▸ **Document extract**

Analysts and diplomats believe Erdoğan unleashed his pro-growth policy in a bid to revive sagging approval numbers ahead of a general election due within the next 18 months.
One senior Western official said Erdoğan feels “unchained” after stacking the central bank with allies and ousting ministers who refused to subscribe to his unorthodox views.
Erdoğan’s public support levels have languished near the low end of his 19-year rule for much of the past year.
Most polls show him losing in a runoff against potential presidential rivals — a defeat that could leave his Islamic-rooted party in disarray.
Erdoğan has cited China as an example as he pushes for economic growth at all costs.
China brought down the value of its currency to boost exports and achieve spectacular rates of economic expansion over most of the past two decades.
This created a new middle class that helped China achieve more sustainable consumer-driven growth.
Turkey’s economy also expanded at an annual rate of 7.4 percent between July and September.
But most analysts believe Erdoğan’s attempts to boost jobs and propel economic expansion through cheap exports are likely to end in social turmoil.
Turkey imports most of its raw materials and spends foreign currency to buy foreign oil and natural gas.
The lira’s steady depreciation makes these purchases more expensive.

▸ **Prompt 1**
List every number written in digits in the passage on Erdoğan's economic policy.

▸ **Rows**
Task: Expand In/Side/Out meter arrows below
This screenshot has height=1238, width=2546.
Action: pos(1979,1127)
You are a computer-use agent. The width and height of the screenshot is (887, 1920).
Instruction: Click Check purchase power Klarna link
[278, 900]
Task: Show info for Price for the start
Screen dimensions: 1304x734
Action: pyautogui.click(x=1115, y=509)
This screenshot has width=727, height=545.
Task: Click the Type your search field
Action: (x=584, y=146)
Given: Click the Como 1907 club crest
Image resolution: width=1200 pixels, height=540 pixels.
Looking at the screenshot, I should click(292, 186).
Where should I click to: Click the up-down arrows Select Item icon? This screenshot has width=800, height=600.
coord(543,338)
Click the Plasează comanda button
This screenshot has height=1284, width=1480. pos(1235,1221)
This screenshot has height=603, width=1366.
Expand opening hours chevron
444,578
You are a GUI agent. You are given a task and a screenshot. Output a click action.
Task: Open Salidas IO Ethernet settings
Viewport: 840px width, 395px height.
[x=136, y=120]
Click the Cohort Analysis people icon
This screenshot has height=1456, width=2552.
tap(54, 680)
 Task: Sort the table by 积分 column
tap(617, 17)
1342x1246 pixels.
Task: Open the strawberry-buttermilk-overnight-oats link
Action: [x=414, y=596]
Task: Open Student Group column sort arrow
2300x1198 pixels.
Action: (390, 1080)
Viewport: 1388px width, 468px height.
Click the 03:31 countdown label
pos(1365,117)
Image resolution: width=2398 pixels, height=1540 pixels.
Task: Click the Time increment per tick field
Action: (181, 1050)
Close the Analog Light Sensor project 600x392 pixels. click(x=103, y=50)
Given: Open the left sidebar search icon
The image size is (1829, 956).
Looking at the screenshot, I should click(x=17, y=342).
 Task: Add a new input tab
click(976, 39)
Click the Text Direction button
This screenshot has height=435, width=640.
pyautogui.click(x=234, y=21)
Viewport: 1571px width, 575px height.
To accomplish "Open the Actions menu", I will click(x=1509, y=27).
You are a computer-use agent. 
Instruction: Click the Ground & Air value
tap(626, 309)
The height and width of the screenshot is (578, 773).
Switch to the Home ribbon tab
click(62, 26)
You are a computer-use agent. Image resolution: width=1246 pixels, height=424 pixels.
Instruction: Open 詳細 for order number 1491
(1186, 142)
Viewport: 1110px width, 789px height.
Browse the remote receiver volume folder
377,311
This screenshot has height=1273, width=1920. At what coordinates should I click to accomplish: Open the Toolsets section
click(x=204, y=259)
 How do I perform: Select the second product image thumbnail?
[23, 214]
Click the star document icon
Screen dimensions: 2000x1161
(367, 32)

▸ **Prompt 2**
Format the stretch of the records from the line containing "Close the Analog" through the end of the records as a Markdown table with columns Row and Line. Number each row and leave out blank lines.

▸ **Response 1**
18, 19, 7.4

▸ **Response 2**
| Row | Line |
|---|---|
| 1 | Close the Analog Light Sensor project 600x392 pixels. click(x=103, y=50) |
| 2 | Given: Open the left sidebar search icon |
| 3 | The image size is (1829, 956). |
| 4 | Looking at the screenshot, I should click(x=17, y=342). |
| 5 |  Task: Add a new input tab |
| 6 | click(976, 39) |
| 7 | Click the Text Direction button |
| 8 | This screenshot has height=435, width=640. |
| 9 | pyautogui.click(x=234, y=21) |
| 10 | Viewport: 1571px width, 575px height. |
| 11 | To accomplish "Open the Actions menu", I will click(x=1509, y=27). |
| 12 | You are a computer-use agent.  |
| 13 | Instruction: Click the Ground & Air value |
| 14 | tap(626, 309) |
| 15 | The height and width of the screenshot is (578, 773). |
| 16 | Switch to the Home ribbon tab |
| 17 | click(62, 26) |
| 18 | You are a computer-use agent. Image resolution: width=1246 pixels, height=424 pixels. |
| 19 | Instruction: Open 詳細 for order number 1491 |
| 20 | (1186, 142) |
| 21 | Viewport: 1110px width, 789px height. |
| 22 | Browse the remote receiver volume folder |
| 23 | 377,311 |
| 24 | This screenshot has height=1273, width=1920. At what coordinates should I click to accomplish: Open the Toolsets section |
| 25 | click(x=204, y=259) |
| 26 |  How do I perform: Select the second product image thumbnail? |
| 27 | [23, 214] |
| 28 | Click the star document icon |
| 29 | Screen dimensions: 2000x1161 |
| 30 | (367, 32) |